What the task requires -> Copy the records word for word, from the start of the records through the line that contains "center [385, 75].".

The records ->
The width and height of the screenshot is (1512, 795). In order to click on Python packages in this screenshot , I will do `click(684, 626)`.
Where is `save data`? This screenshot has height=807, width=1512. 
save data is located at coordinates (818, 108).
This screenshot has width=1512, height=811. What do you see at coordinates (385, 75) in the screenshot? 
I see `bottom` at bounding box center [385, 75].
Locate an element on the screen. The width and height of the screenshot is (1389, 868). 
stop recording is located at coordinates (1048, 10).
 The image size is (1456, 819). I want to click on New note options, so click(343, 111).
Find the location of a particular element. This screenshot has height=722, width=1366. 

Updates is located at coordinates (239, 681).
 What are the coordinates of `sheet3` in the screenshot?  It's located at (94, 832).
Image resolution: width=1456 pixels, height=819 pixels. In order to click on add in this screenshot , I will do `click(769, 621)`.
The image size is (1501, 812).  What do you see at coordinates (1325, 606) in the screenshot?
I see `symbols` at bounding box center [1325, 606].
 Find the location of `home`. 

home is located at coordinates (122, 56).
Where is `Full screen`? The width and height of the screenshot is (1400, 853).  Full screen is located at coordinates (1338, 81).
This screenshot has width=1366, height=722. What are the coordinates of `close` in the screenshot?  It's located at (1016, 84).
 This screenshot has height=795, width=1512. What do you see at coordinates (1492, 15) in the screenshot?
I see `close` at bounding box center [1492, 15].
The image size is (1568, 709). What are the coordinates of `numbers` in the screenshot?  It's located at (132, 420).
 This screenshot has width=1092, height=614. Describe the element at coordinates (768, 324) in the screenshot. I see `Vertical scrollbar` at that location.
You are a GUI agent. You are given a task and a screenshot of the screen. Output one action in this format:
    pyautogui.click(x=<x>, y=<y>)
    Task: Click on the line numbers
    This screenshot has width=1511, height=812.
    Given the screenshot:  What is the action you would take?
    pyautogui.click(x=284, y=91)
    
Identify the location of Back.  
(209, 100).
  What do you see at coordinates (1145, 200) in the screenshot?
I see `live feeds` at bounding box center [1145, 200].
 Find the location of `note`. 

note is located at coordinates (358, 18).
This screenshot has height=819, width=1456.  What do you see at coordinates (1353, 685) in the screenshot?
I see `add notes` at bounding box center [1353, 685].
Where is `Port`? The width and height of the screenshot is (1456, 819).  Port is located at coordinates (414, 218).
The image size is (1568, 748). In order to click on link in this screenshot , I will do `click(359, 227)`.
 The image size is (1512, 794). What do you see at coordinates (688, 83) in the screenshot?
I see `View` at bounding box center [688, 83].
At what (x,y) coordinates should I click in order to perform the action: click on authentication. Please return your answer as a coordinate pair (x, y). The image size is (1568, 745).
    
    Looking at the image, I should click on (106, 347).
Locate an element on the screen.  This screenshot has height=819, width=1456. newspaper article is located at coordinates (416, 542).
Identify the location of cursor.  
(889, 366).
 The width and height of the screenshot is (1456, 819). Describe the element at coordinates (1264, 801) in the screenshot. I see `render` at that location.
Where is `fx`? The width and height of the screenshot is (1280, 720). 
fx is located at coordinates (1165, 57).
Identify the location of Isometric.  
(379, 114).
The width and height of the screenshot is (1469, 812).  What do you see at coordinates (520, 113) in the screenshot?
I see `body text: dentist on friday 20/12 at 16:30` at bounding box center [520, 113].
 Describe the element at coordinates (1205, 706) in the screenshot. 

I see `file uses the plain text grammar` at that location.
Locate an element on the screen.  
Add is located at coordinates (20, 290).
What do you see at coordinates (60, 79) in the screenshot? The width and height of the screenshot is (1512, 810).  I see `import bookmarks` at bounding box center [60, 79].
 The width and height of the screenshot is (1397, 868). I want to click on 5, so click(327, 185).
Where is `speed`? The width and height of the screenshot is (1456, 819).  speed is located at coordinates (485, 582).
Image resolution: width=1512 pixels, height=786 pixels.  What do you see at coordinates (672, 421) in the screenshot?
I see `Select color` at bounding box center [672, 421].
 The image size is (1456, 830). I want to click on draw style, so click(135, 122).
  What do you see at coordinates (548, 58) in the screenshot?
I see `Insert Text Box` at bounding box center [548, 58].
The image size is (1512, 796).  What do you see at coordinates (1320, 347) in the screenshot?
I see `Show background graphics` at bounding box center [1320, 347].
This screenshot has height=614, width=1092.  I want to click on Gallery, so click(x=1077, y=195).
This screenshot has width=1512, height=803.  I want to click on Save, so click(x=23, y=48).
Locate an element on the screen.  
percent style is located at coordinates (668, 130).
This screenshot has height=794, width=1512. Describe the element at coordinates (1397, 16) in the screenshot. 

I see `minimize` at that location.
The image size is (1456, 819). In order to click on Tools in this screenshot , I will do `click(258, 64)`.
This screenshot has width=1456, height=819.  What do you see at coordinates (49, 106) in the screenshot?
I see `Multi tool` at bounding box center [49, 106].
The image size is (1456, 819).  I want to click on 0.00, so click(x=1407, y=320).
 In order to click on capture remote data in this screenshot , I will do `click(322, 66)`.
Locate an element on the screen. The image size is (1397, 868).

Reply ->
The width and height of the screenshot is (1512, 795). In order to click on Python packages in this screenshot , I will do `click(684, 626)`.
Where is `save data`? This screenshot has height=807, width=1512. 
save data is located at coordinates (818, 108).
This screenshot has width=1512, height=811. What do you see at coordinates (385, 75) in the screenshot? 
I see `bottom` at bounding box center [385, 75].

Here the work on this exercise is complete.